* _The request_
Copy the records below, starting at the line containing "Open the ellipsis menu beside All groups" and continuing through the end of the records, with both ends included. Leave the pictures out of your copy.

* _Supplied records_
========

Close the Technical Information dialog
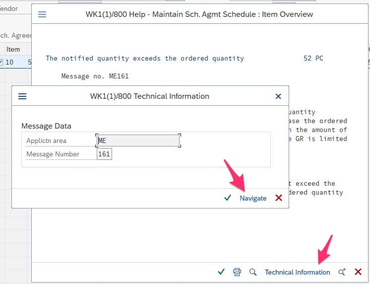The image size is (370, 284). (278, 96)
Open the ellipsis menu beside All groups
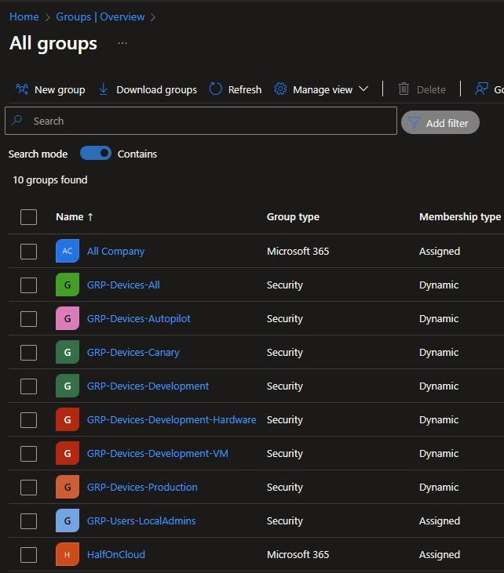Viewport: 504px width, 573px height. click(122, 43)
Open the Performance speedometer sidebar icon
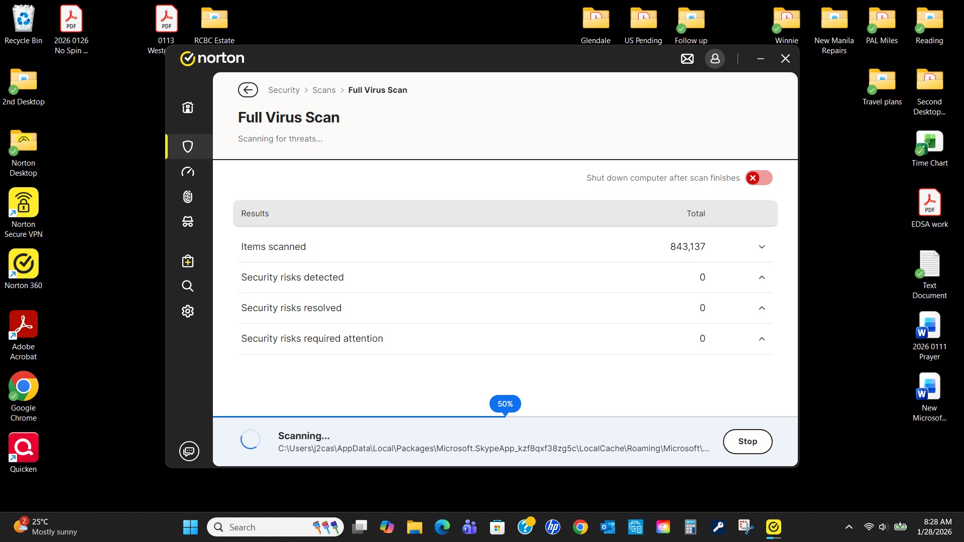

========

* _Finished exercise_
Open the ellipsis menu beside All groups
Viewport: 504px width, 573px height. click(122, 43)
Open the Performance speedometer sidebar icon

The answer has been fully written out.